Lawyer Willis Otieno: Digital systems are being used to exploit the poor
By Paulette Mboga, August 7, 2025Lawyer and political commentator Willis Otieno has criticised the Kenya Kwanza administration, accusing it of deliberately misleading Kenyans while engaging in what he calls “structured theft” under the guise of development and empowerment.
In a strongly worded statement on X on Thursday, August 7, 2025, Otieno claimed the ruling coalition has mastered deception, propaganda, and exploitation, calling it “competent at the wrong things.”
Citing the government’s flagship digital services platform, Otieno referred to the eCitizen system as a “heist,” arguing that rather than promoting transparency and service delivery, the platform was created to serve as a centralised “cash cow” with zero public oversight.
“The priority wasn’t service delivery,” Otieno said. “It was creating a black box for looting.”
He also criticised the newly launched Social Health Insurance Fund (SHA), terming it a cold, unjust alternative to the National Health Insurance Fund (NHIF).

“Instead of fixing NHIF, they created a new paywall for the poor—mandatory, annual, upfront.

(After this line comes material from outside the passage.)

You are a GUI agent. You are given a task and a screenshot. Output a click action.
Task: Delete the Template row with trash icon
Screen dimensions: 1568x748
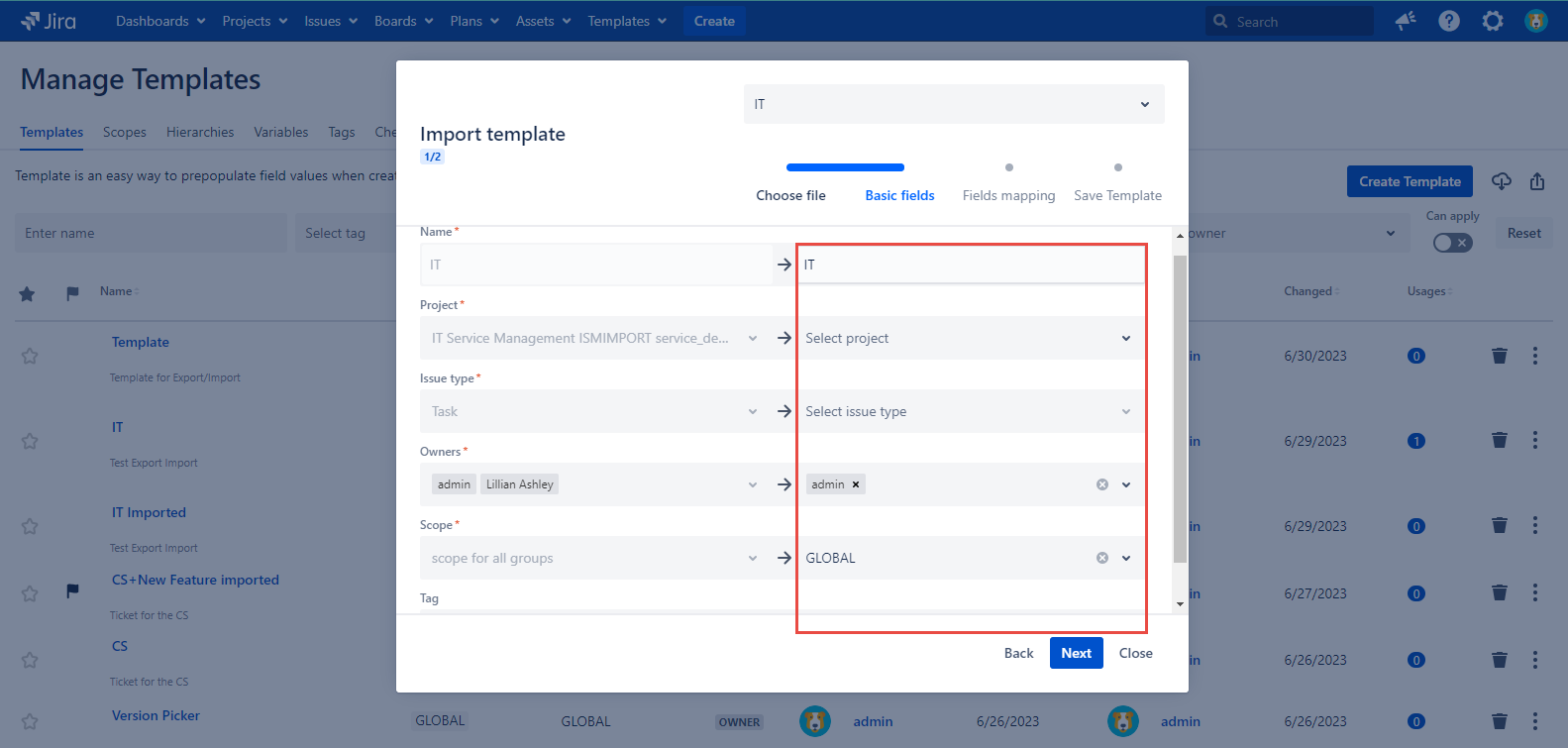click(x=1500, y=356)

It’s forced taxation without empathy,” he stated, describing the move as an additional financial burden on struggling households.
On the widely publicised Hustler Fund, Otieno had more to say. Though marketed as an empowerment tool, he labelled it a “predatory microloan scheme” that is plunging the poor into digital debt cycles with no real avenues for growth.
“No structure to grow wealth, just digital debt traps in the name of inclusion,” he said.
Selling public assets
The lawyer also expressed deep concern about the ongoing privatisation of state-owned corporations. According to Otieno, the process is being carried out in secrecy and is more about rewarding cronies than improving efficiency.
“Privatisation is not to make parastatals efficient,” he said. “It is to dismantle public oversight. Strategic state assets are being auctioned in darkness.”
He concluded by calling out the ruling coalition’s “Bottom-Up” economic promise, branding it a lie used to exploit the hopes of the poor.
“It was never about the poor,” Otieno said. “It was about weaponising poverty as a political narrative, winning elections on false hope, and then feeding the same poor into the grinder of elitist economics.”